→ **Extracted text**:
=====

The Indian Express reported in its online edition on 19 June 2006 that the Khalistan Zindabad Force was behind bomb blasts in Jalandhar, India, at the Inter-State Bus Terminus that left three people killed and injured 12. A police spokesman said the attack was planned by a pair of KZF leaders, one based in Pakistan and one in Canada, and executed by a "local criminal".

On 22 May 2005, Consecutive bomb blasts took place in the Liberty cinema and Satyam cinema in New Delhi during the screening of the movie Jo Jo Bole So Nihaal (film) in which 3 people died and dozens were injured. The movie was being opposed by a section of intellectual Sikhs.

On 14 October 2007, six people were killed and 32 injured in a bomb blast at Shingaar cinema hall, Ludhiana.

On 24 September 2009, the Punjab Police arrested two Babbar Khalsa militants involved in the assassination of Rulda Singh, president of the Punjab Rashtriya Sikh Sangat who was shot at and seriously injured by two unidentified persons at his residence near New Grain market on 29 July.

=====

→ **Supplied material**:

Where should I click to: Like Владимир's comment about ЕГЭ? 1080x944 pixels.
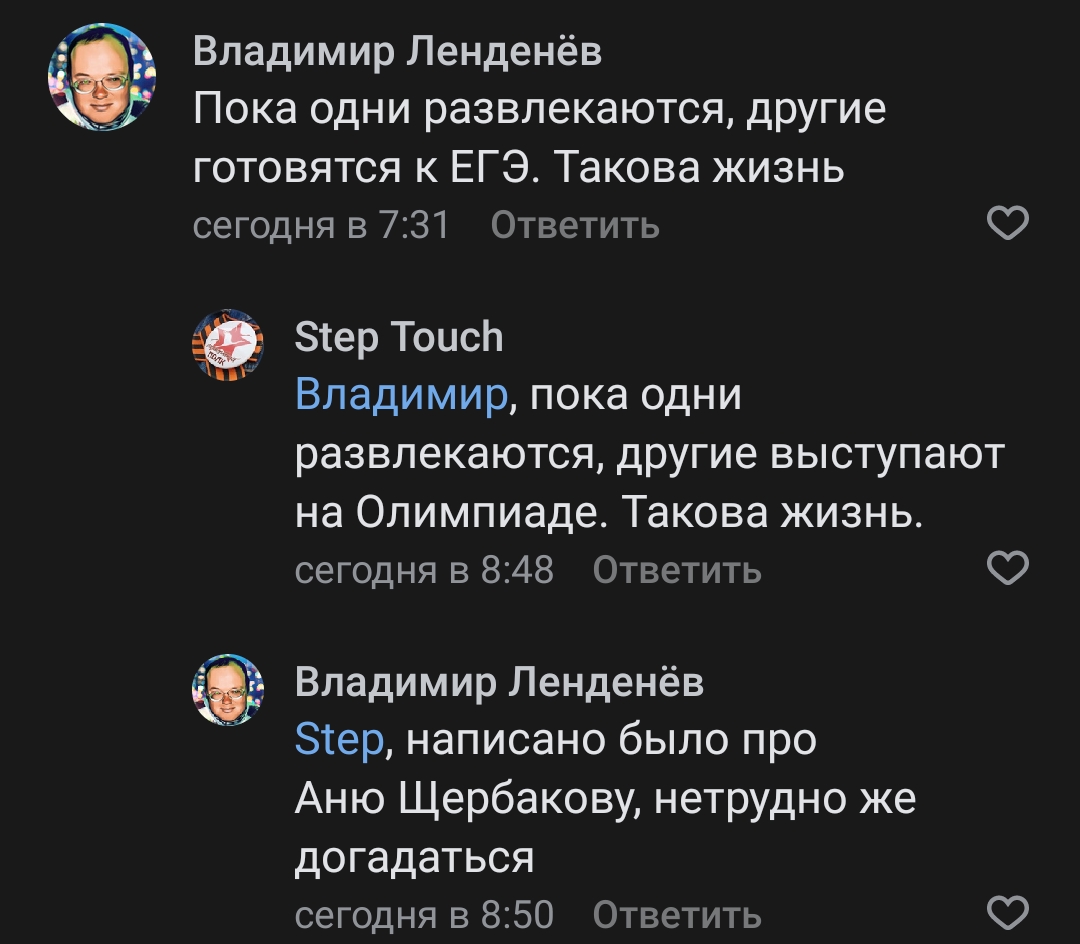(x=1007, y=224)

=====

→ **Exercise A**:
Quote the text about bomb blasts in India, starting with "On 22 May 2005, Consecutive" and going on through "of intellectual Sikhs.".
→ **Exercise B**:
Please write what comes next in the text about bomb blasts in India, picking up after its last sentence.
The material can be left aside.

→ **Task output A**:
On 22 May 2005, Consecutive bomb blasts took place in the Liberty cinema and Satyam cinema in New Delhi during the screening of the movie Jo Jo Bole So Nihaal (film) in which 3 people died and dozens were injured. The movie was being opposed by a section of intellectual Sikhs.

→ **Task output B**:
2016–17 targeted killings in Punjab, India:
multiple attacks on Hindu leaders of Shiv Sena, Rashtriya Swayamsevak Sangh and BJP happened during the years 2016–17. Six leaders of these organisations were killed.

== See also ==
- Punjab insurgency
- Human rights abuses in Punjab, India
- Kharku
- Operation Blue Star
- Operation Woodrose
- Operation Black Thunder
- 1991 Punjab killings
- 1987 Punjab killings
- Moga Massacre (1989)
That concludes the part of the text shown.